Generate an DatasetReader instance through ‘dataset’.

dataset

The dataset to be read.

Type:

Dataset or DatasetDict

input_columns

A list of column names (a string of column name) in the dataset that represent(s) the input field.

Type:

List[str] or str

output_column

A column name in the dataset that represents the prediction field.

Type:

str

ds_size

The number of pieces of data to return. When ds_size is an integer and greater than or equal to 1, ds_size pieces of data are randomly returned. When 0 < ds_size < 1, int(len(dataset) * ds_size) pieces of data are randomly returned. (used for testing)

Type:

int or float, optional

references

The list of references, initialized by self.dataset[self.test_split][self.output_column].

Type:

list, optional

input_template

An instance of the PromptTemplate class, used to format the input field content during the retrieval process. (in some retrieval methods)

Type:

PromptTemplate, optional

output_template

An instance of the PromptTemplate class, used to format the output field content during the retrieval process. (in some learnable retrieval methods)

Type:

PromptTemplate, optional

input_output_template

An instance of the PromptTemplate class, used to format the input-output field content during the retrieval process. (in some retrieval methods)

Type:

PromptTemplate, optional

generate_input_field_corpus(dataset: Dataset | DatasetDict, split: str | None = None) List[str][source]

Generate corpus for input field.

Parameters:
  • dataset (Dataset or DatasetDict) – A datasets.Dataset or datasets.DatasetDict instance.

  • split (str, optional) – The split of the dataset to use. If None, the entire dataset will be used. Defaults to None.

Returns:

A list of generated input field prompts.

Return type:

List[str]

generate_input_field_prompt(entry: Dict) str[source]

Generate a prompt for the input field based on the provided entry data.

Parameters:

entry (Dict) – A piece of data to be used for generating the prompt.

Returns:

The generated prompt.

Return type:

str

generate_input_output_field_corpus(dataset: Dataset | DatasetDict, split: str | None = None) List[str][source]

Generate corpus for input-output field.

Parameters:
  • dataset (Dataset or DatasetDict) – A datasets.Dataset or datasets.DatasetDict instance.

  • split (str, optional) – The split of the dataset to use. If None, the entire dataset will be used.

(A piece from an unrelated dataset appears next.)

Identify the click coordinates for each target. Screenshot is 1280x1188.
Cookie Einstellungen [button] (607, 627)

Defaults to None.

Returns:

A list of generated input-output field prompts.

Return type:

List[str]

generate_input_output_field_prompt(entry: Dict) str[source]

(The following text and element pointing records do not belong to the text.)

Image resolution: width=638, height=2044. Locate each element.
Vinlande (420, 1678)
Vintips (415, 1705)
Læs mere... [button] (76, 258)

Generate a prompt for the input-output field based on the provided:obj:entry data.

Parameters:

entry (Dict) – A piece of data to be used for generating the prompt.

Returns:

The generated prompt.

Return type:

str

generate_ouput_field_prompt(entry: Dict) str[source]

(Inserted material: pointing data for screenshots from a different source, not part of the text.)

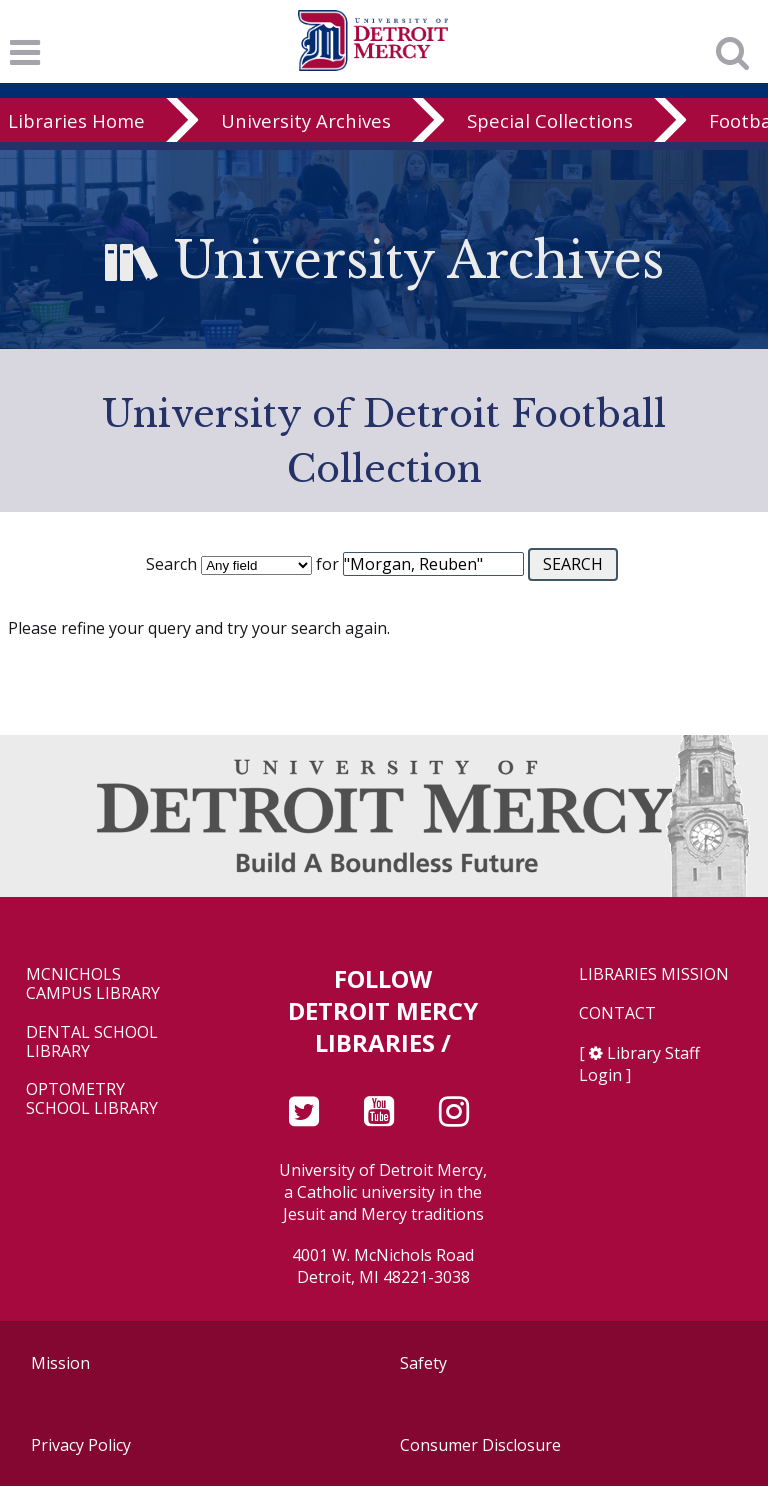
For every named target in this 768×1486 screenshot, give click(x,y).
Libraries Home (76, 120)
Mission (60, 1363)
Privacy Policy (81, 1445)
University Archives (306, 120)
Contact (617, 1013)
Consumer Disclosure (480, 1445)
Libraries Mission (654, 974)
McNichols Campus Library (93, 984)
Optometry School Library (92, 1099)
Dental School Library (92, 1042)
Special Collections (550, 120)
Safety (423, 1363)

Generate a prompt for the output field based on the provided entry data.

Parameters:

entry (Dict) – A piece of data to be used for generating the prompt.

Returns:

The generated prompt.

Return type:

str

generate_output_field_corpus(dataset: Dataset | DatasetDict, split: str | None = None) List[str][source]

Generate corpus for output field.

Parameters:
  • dataset (Dataset or DatasetDict) – A datasets.Dataset or datasets.DatasetDict instance.

  • split (str, optional) – The split of the dataset to use. If None, the entire dataset will be used. Defaults to None.

Returns:

A list of generated output field prompts.

Return type:

List[str]

set_references(column: str, split: str | None = None) None[source]

Set self.references based on column and optional split.

Parameters:
  • column (str) – A string of column name.

  • split (str, optional) – A string of dataset split. Defaults to None.